The 100,000 Genomes Project has some parallels. Whilst primarily for the benefit of people who are sick, there are potentially many economic benefits for the nation. We can be certain of benefits such as new medicines and diagnostic tests but just as with railways, some of the companies that may develop will be unexpected, built on new, as yet undiscovered technologies that will emerge over the next five years.

The 100,000 Genomes Project cannot be guaranteed to succeed, in the same way that there was no guarantee for the railways. So only the government is willing to take the risk and make the necessary investment in it. And just as Victorian England with its great engineers was the perfect place for the birth of the railways, the UK, which not only leads the world in life sciences but has the unique benefit of the NHS, is the best place in the world to initiate the practical use of genome sequencing and interpretation for patient benefit. Our vision was one where England is the leader in a new industry where genomics is used to help patients get better, more personalised care and treatment.
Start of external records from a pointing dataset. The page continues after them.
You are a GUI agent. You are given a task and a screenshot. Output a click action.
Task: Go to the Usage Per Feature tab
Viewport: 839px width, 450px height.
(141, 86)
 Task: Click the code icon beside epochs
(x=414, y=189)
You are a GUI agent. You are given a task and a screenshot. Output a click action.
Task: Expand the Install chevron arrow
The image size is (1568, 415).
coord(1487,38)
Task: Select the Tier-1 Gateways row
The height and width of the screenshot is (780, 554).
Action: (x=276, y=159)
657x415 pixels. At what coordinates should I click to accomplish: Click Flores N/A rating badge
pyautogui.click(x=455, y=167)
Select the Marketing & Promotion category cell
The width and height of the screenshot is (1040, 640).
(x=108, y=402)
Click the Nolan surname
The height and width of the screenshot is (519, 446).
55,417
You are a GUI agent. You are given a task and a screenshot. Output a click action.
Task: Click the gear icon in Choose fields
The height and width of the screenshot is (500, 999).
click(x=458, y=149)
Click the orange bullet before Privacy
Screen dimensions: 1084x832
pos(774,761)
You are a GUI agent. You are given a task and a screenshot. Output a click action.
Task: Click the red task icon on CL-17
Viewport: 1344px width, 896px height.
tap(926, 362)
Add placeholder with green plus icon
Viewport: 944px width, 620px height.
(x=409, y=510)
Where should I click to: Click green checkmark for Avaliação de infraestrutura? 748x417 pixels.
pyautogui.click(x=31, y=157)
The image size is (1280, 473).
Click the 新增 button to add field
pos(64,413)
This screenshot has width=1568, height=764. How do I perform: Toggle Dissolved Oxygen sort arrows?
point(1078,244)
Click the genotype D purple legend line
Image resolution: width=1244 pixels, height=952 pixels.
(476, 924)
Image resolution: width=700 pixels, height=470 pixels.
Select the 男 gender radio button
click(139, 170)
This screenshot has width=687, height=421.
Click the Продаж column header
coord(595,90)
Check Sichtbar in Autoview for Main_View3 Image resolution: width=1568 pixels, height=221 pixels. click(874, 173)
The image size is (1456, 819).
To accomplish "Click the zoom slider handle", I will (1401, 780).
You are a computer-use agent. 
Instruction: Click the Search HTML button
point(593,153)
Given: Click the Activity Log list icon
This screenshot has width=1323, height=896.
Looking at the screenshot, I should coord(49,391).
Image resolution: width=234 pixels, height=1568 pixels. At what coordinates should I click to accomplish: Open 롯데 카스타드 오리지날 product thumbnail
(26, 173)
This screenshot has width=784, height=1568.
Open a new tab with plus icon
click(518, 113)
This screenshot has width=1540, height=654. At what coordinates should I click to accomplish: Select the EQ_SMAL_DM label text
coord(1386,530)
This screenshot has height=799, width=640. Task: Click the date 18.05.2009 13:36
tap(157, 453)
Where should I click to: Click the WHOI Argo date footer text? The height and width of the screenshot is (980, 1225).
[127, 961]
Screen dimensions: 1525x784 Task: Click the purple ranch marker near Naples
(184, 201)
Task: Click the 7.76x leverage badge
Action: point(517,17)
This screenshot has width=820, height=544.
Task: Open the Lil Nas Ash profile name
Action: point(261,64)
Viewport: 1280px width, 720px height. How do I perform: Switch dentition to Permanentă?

When the project ends, the NHS will need to be ready to use genomics as part of its routine care, so it is vital that more scientists, geneticists and doctors are trained to interpret the data and understand what it means for a patient’s medical condition. In parallel with Genomics England’s work, a skills and training programme for workers in the NHS is currently being set up by the organisation responsible for doing this – Health Education England.

The 100,000 Genomes Project will use the generosity of patients and the outstanding skills and talent found in the medical and the life sciences’ sectors in the UK to help deliver this project. Genomic England’s legacy will be a genomics service ready for adoption by the NHS, high ethical standards and public support for genomics, new medicines, treatments and diagnostics and a country which hosts the world’s leading genomic companies. It is a bold ambition with benefits for all.

Genomics England is wholly owned by the Department of Health & Social Care.

The 100,000 Genomes Project is mainly funded by the National Institute for Health Research and NHS England. The Wellcome Trust, Cancer Research UK and the Medical Research Council have also generously funded research and infrastructure in the programme.